## Excerpt provided
___

Cabling standards-compliant options
ANSI/TIA-568 cabling standards for commercial buildings define the minimum performance requirements for structured cabling to support a variety of applications (e.g., Ethernet, PoE, HDBase-T, DSL, etc.). These industry cabling standards are based on the worst-case minimum performance of cabling system components, links, and channels to ensure an objective, realistic, and measurable basis for interoperability and competition in the marketplace. ANSI/TIA-568 cabling standards have long specified a 100m distance limitation for horizontal twisted-pair copper cabling channels, which includes a 90m permanent link with a total of 10m of patch cable. Maintaining a fixed, universal horizontal channel length facilitates extrapolating performance parameters to support increasing transmission speeds. As a result, the 100m distance limitation specified in industry cabling standards has been carried over through generations of twisted-pair copper cables, from Category 3 capable of supporting 10 Megabits per second (Mbits/sec) to Category 6A capable of supporting 10 Gigabits per second (Gbits/sec).
With emerging IoT and smart building initiatives, more devices in more spaces than ever need to connect to the network. To cover outdoor spaces, warehouses, parking garages, and other remote areas, it is common for an enterprise facility or campus to require a surveillance camera, access control device, wireless access point, or other devices in a location beyond 100m from the nearest TR. To reduce cost and improve efficiency, many of these devices are also now digitally powered via remote powering technology like power over Ethernet (PoE), rather than connected to a traditional AC power circuit. Cabling standards-compliant options for connecting and powering devices beyond 100m include adding a new TR, using a decentralized extender device, connecting the device with fiber-optic cable and separately delivering power, or using a hybrid copper-fiber optic cable to deliver data and power. Each of these standards-based options has its pros and cons, described here
Adding a new TR: One option for connecting devices beyond 100m is to add another TR. This could be an actual room or a mini TR housed within in a freestanding or wall-mounted cabinet. The benefits of adding another TR include compliance with industry cabling standards, centralized management, and the ability to support speeds up to 10 Gbits/sec and deliver up to 90 W of PoE. However, the cost of adding a new TR is difficult to justify if only needed to support a few remote devices located beyond 100m. Not only do TRs take up valuable real estate, but they require additional active equipment and associated power consumption, cooling, and maintenance.
Using an extender device: Deploying an Ethernet extender device within the horizontal cable plant is another option for supporting remote devices. Far less expensive than adding a TR, extender devices leverage existing twisted-pair copper cabling, and depending on the device, can support up to 10 Gbits/sec and up to 90 W of PoE. However, extender devices typically require local power, which adds expense. Locating an extender device out in the horizontal space also adds a remote point of failure and eliminates centralized management, which can make troubleshooting and maintenance more difficult, disruptive, and costly.

___

## Tasks to complete
a) From the passage on cabling standards, return the text starting at "Using an extender" and ending at "disruptive, and costly.", copied word for word.
b) Translate this sentence from the passage on cabling standards into Spanish: "However, extender devices typically require local power, which adds expense."

## Information provided

___

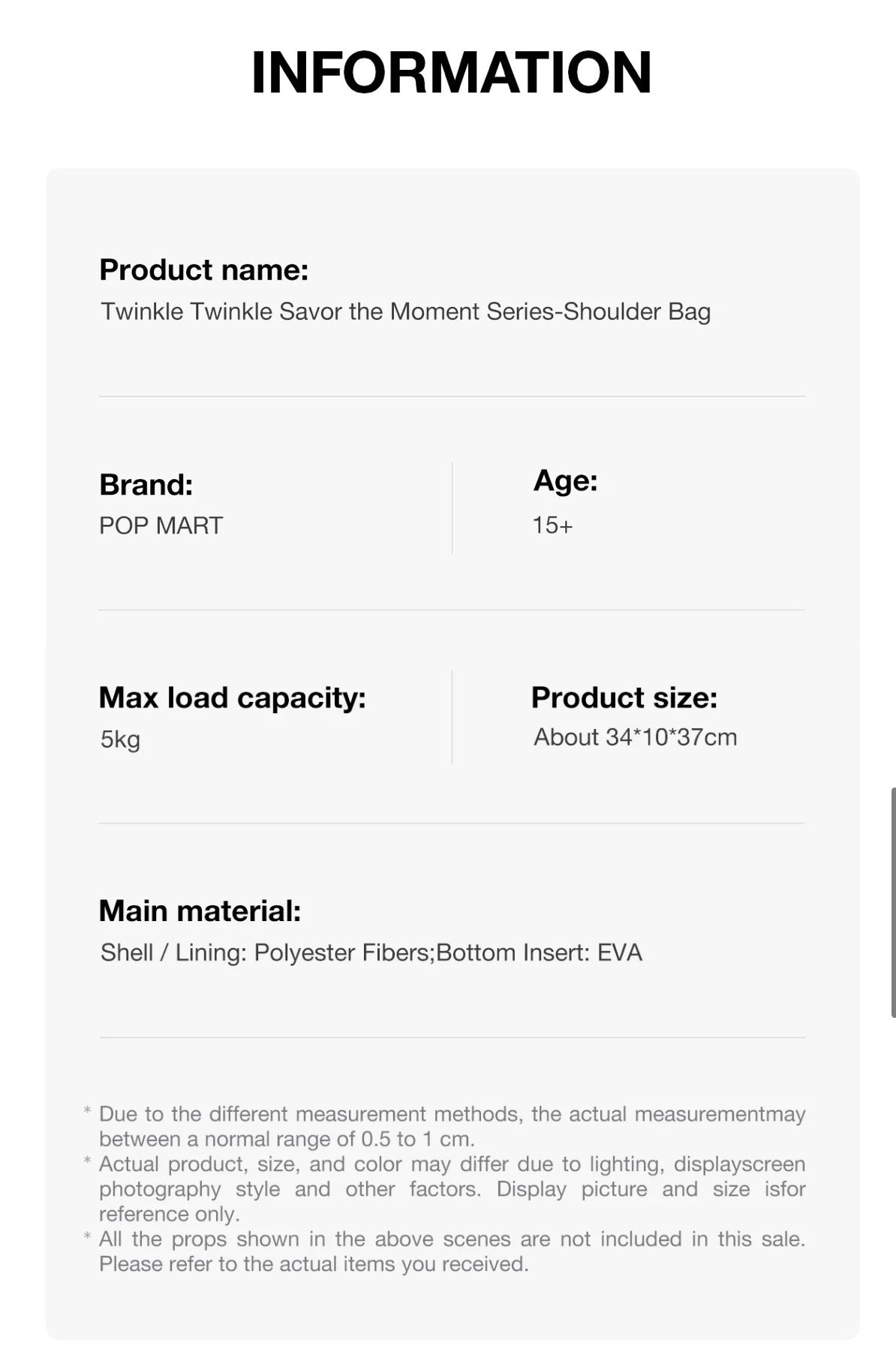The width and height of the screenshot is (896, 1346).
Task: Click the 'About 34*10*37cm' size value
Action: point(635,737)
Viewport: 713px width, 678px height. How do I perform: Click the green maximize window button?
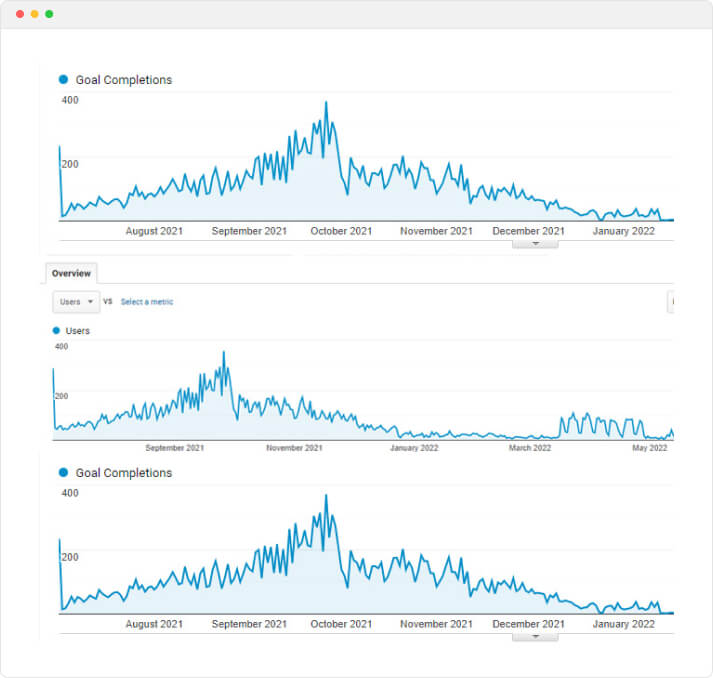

___

## Outputs in order
a)
Using an extender device: Deploying an Ethernet extender device within the horizontal cable plant is another option for supporting remote devices. Far less expensive than adding a TR, extender devices leverage existing twisted-pair copper cabling, and depending on the device, can support up to 10 Gbits/sec and up to 90 W of PoE. However, extender devices typically require local power, which adds expense. Locating an extender device out in the horizontal space also adds a remote point of failure and eliminates centralized management, which can make troubleshooting and maintenance more difficult, disruptive, and costly.

b) Sin embargo, los dispositivos extensores suelen requerir alimentación local, lo que aumenta los costos.